In this paper, reading proficiency has the following as its synonyms and

they are thus used interchangeably: functional reading, effective/efficient reading,

productive reading, and successful reading. Proficiency in reading involves the ability

of the reader to: comprehend analyze, describe, compare and contrast, interpret or

infer, judge, evaluate summarize, and draw conclusion.

A major advantage of these abilities is that they helps to improve the performance

of even the low achieving students in their academic endeavours. Proficiency in

reading also helps one to function effectively and efficiently in any environment

(Hurdges and Sanni (1997). It awakens in one the inherent potentials which one may

not have known existed. Functional reading confers in a person the ability ton

communicate, think critically and use language effectively and appropriately in any

medium of massage conveyance (Arua, 2002).
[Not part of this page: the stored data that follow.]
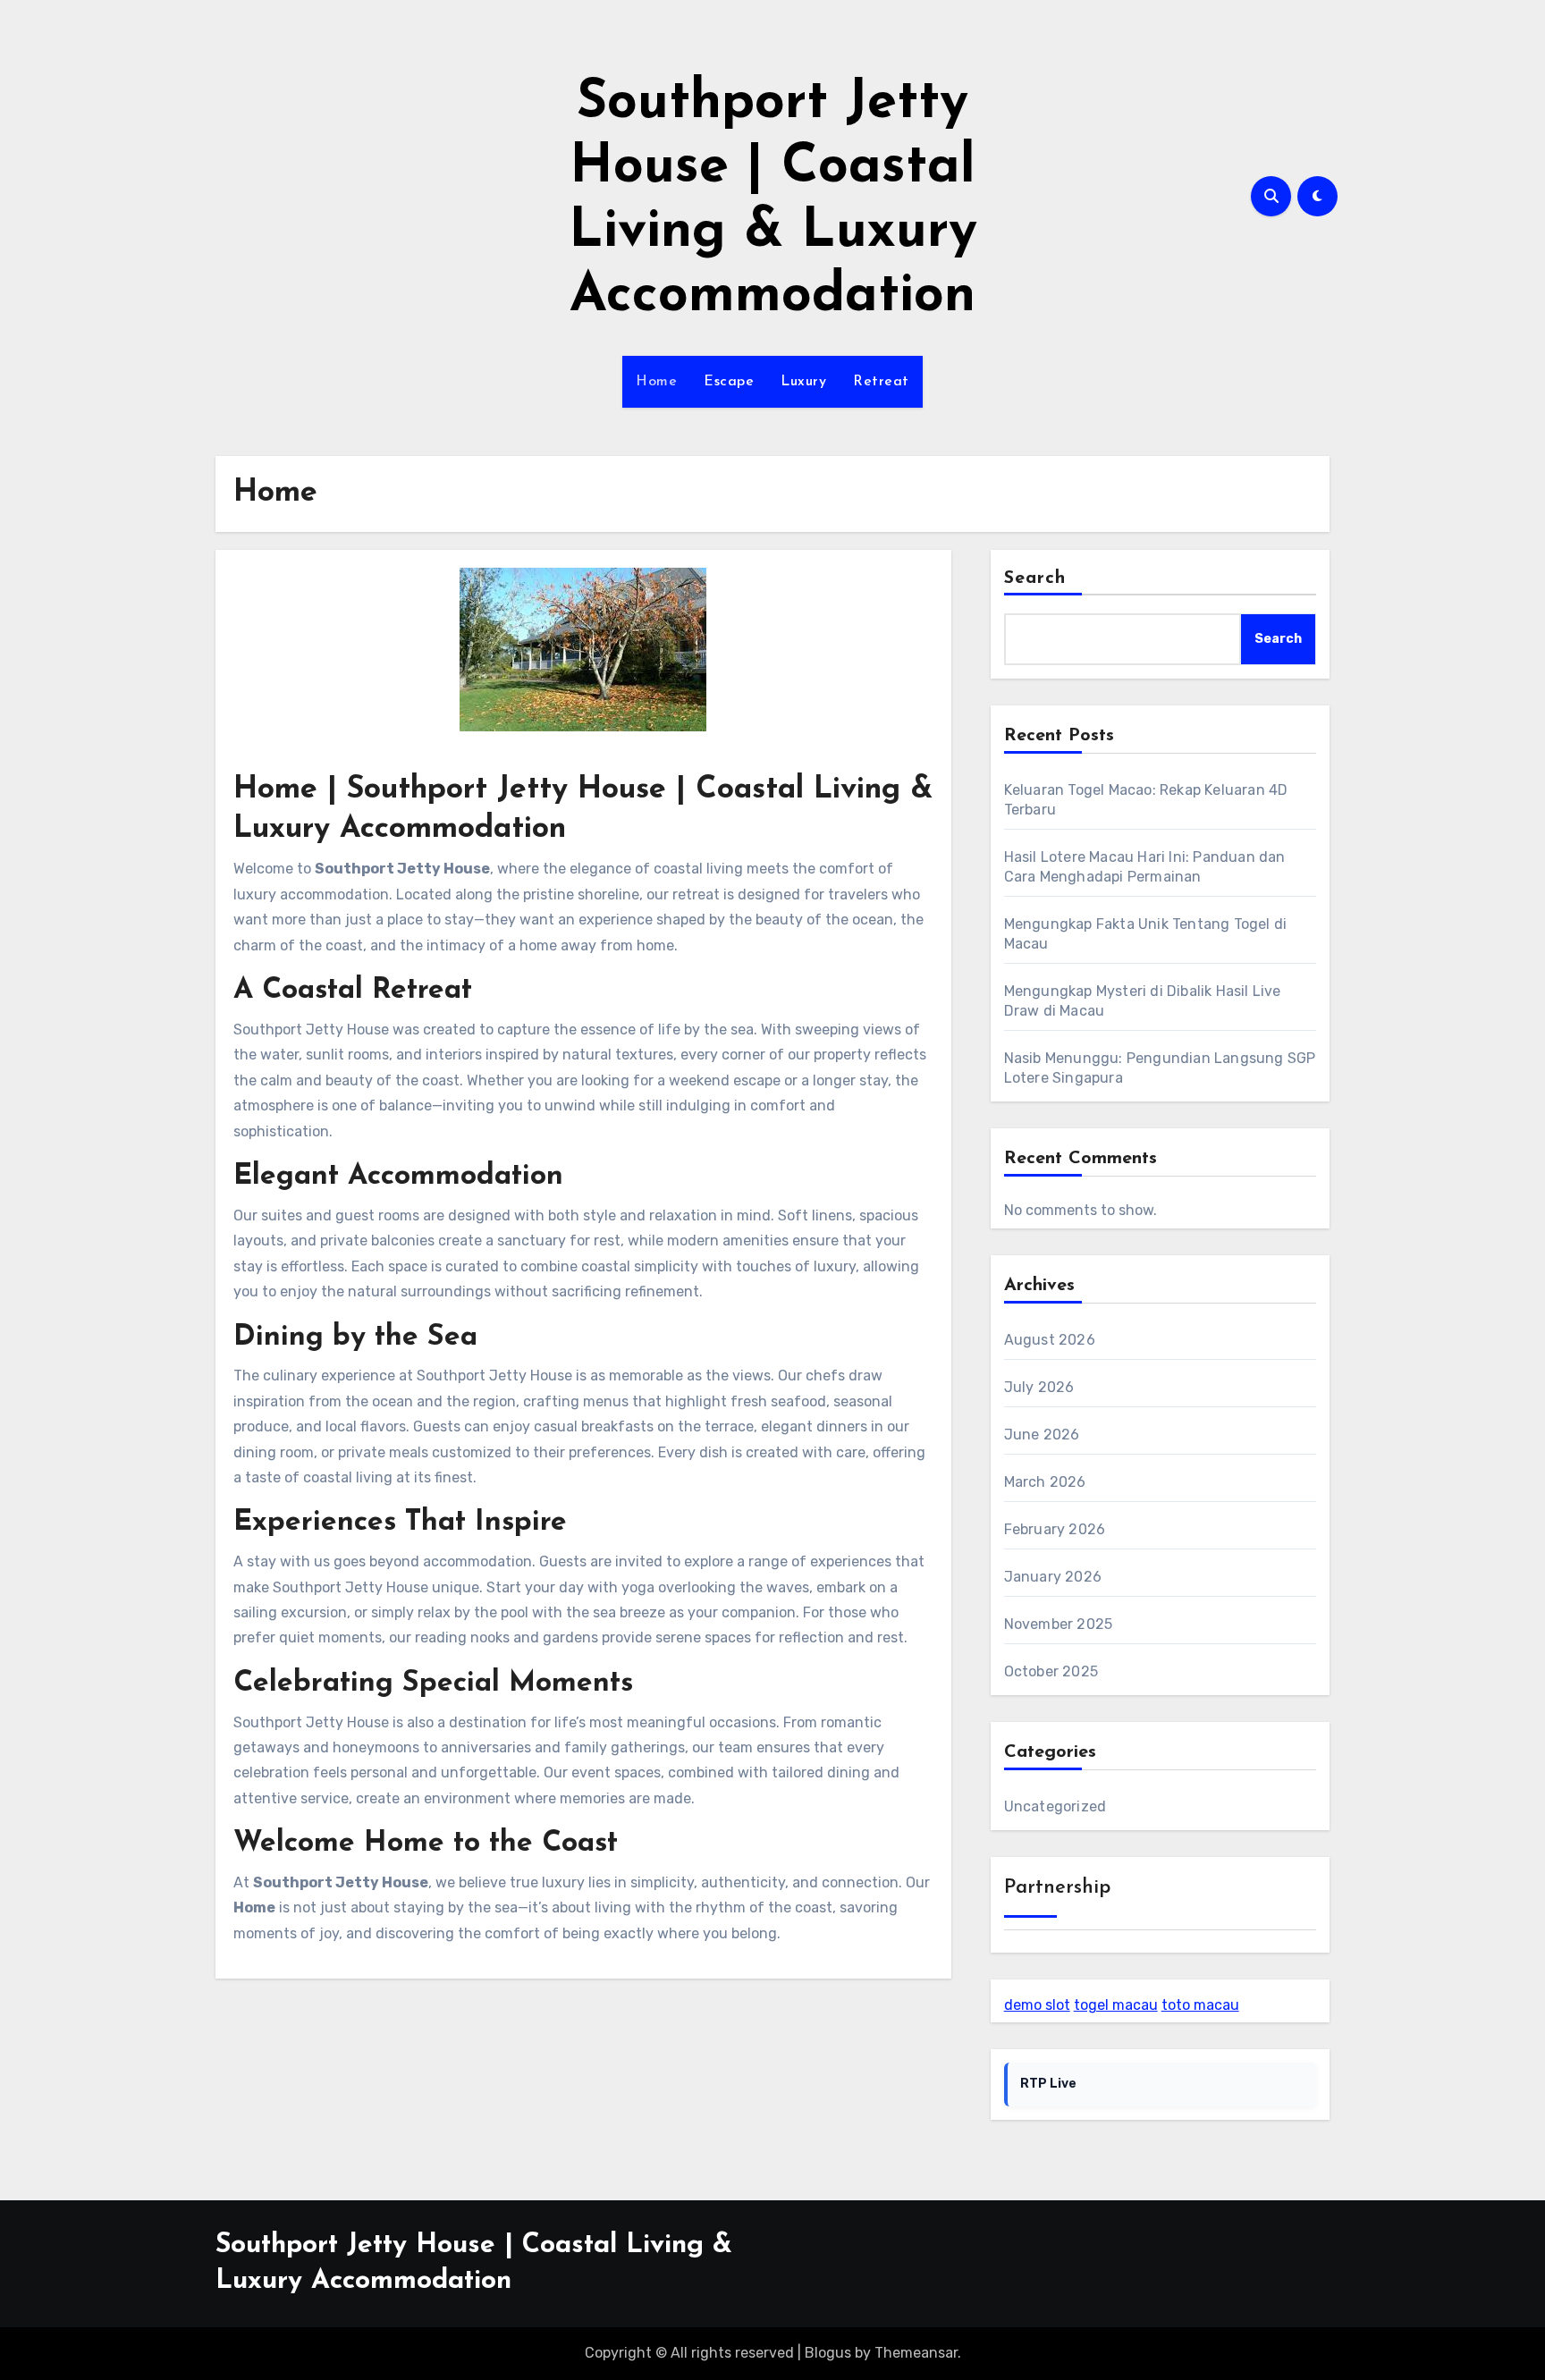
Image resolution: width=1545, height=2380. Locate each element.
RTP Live (1048, 2083)
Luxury (803, 382)
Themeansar (916, 2352)
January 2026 (1053, 1576)
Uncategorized (1055, 1806)
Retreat (881, 382)
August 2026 (1049, 1339)
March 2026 (1045, 1481)
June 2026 (1042, 1434)
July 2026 (1039, 1387)
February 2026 (1055, 1529)
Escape (729, 382)
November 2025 (1058, 1624)
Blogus (828, 2352)
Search (1035, 578)
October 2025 (1051, 1671)
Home (656, 382)
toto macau (1200, 2004)
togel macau (1116, 2004)
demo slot (1037, 2004)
Reading proficiency, according to Lar and Okam (1993, p.450) citing Roe et

almeans “processing written language to get ideas, relating ideas to experience,

organizing ideas, evaluating ideas and utilizing the ideas”. An efficient reader “is one

whose reading ability or habit serves as vehicle for a successful life in one’s

environment” (otagburuagu 200, p. 133). Matemilola (2002 p.101) endorses this

view by asserting that proficiency in reading:

(i) promotes students’ language competence, specifically their ability to

understand the contents of what they read;

(ii) increase students’ stock of lexical items and idiomatic expression (which

in turn will enhance their effective use of the language);

(iii) introduces them to varieties of style which may be used for different

purposes; and

(iv) help students in solving their real life problems (i.e. assisting them in

productive reading in their various disciplines).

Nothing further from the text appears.